The battle to appear tough on crime continued in the race for governor on Tuesday, as Lt. Gov. Mark Taylor proposed making repeat child molesters eligible for the death penalty in Georgia.

Taylor said that if elected he would push a constitutional amendment allowing juries to sentence second-time sex offenders to death if they rape or molest a child age 14 or younger.

"In Georgia, if you repeatedly rape and molest our children you will pay with your life," Taylor said at a candidate forum hosted by State Farm Insurance Co. It is the second anti-crime proposal this month from the Democrat. Earlier this month Taylor said he wanted to abolish parole for 19 violent crimes in Georgia.

Taylor's pitch came a day after Republican Gov. Sonny Perdue said he would seek almost $1 million in the state budget to hire 13 new investigators and computer forensic experts to crack down on Internet sex predators.

The amendments were timed to coincide with new ads from both men showcasing their muscle against sex offenders, who have fast become the bogeymen of the gubernatorial campaign.

Five other states - Louisiana, Oklahoma, South Carolina, Florida and Montana - already have death penalty statutes for repeat child sex offenders, according to the Washington, D.C.-based Death Penalty Information Center. Taylor said Georgia should become the sixth. But there are questions about whether capital punishment in sex offense cases is constitutional.

Anne Emanuel, associate dean at Georgia State University's law school and chairwoman of a recent study of the state's death penalty, said that applying capital punishment to a crime that does not involve a death remains "constitutionally suspect."

In 1977, the U.S. Supreme Court reversed the death penalty of a Georgia man convicted of raping an adult woman, describing the penalty as "excessive."

No one has been executed for committing a sex offense that did not also involve a death since the U.S. Supreme Court reinstated capital punishment 30 years ago. In Louisiana, one inmate is on death row in for raping an eight-year girl. A challenge to that case is moving through Louisiana's courts.

"Mark Taylor was silent when we passed the nation's strongest laws against sexual predators," Perdue spokesman Derrick Dickey said. "Nobody believes Mark Taylor and his election-year sound bites anymore."

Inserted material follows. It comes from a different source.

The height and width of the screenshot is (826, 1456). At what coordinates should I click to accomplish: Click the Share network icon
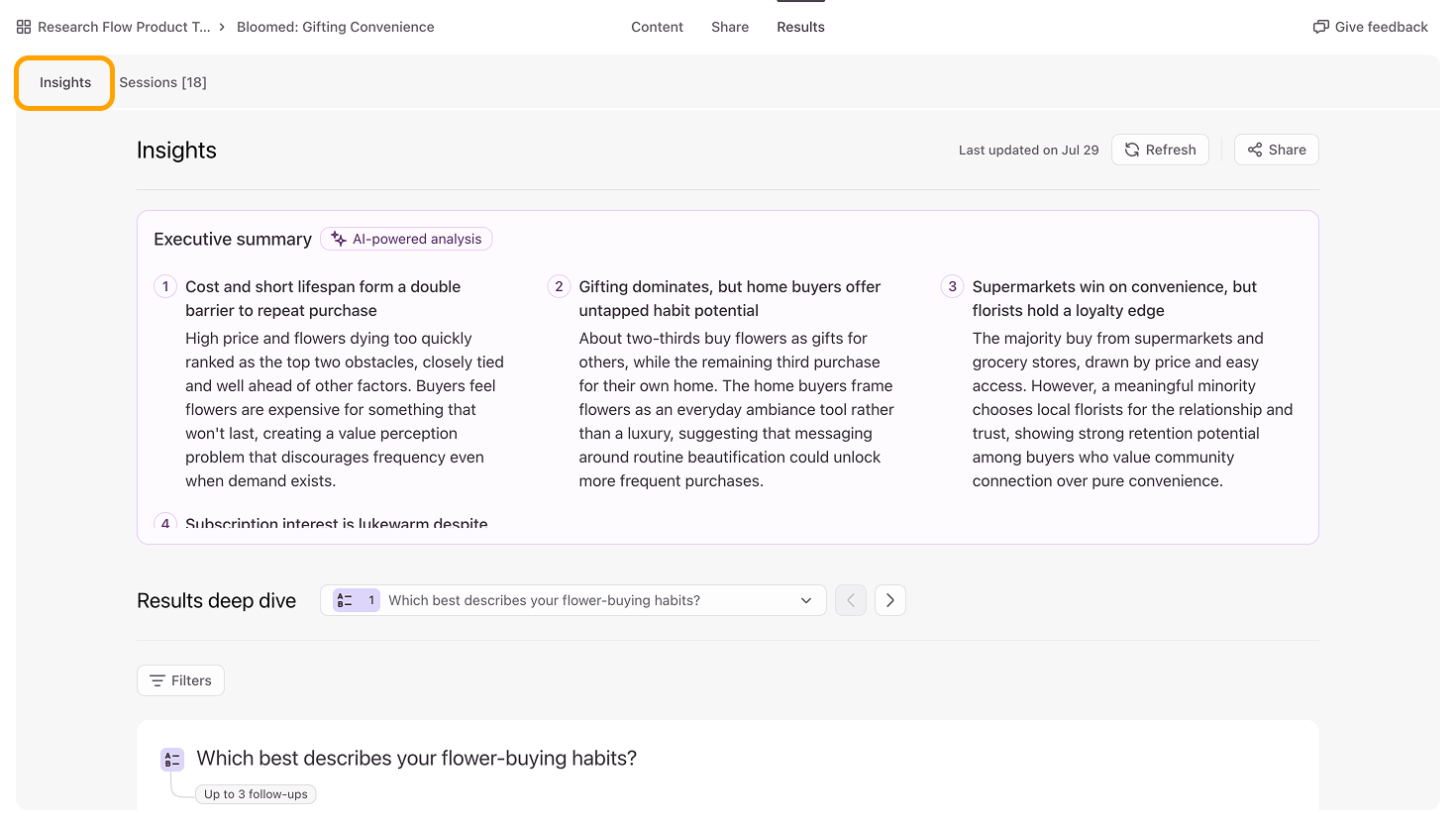(1255, 150)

Perdue also spoke at the forum but the two managed to avoid crossing paths. Taylor entered just as Perdue was leaving. It was the first joint appearance for the candidates since Taylor won the July 18 Democratic primary.

The death penalty proposal was part of the Child Protection Act of 2007 that Taylor said he would introduce if elected. The bill would also block the sale of violent video games and make it illegal to knowingly send pornographic e-mail to minors. Taylor said he also wants to use the state's purchasing power to negotiate cheaper prices for parents of parental control software.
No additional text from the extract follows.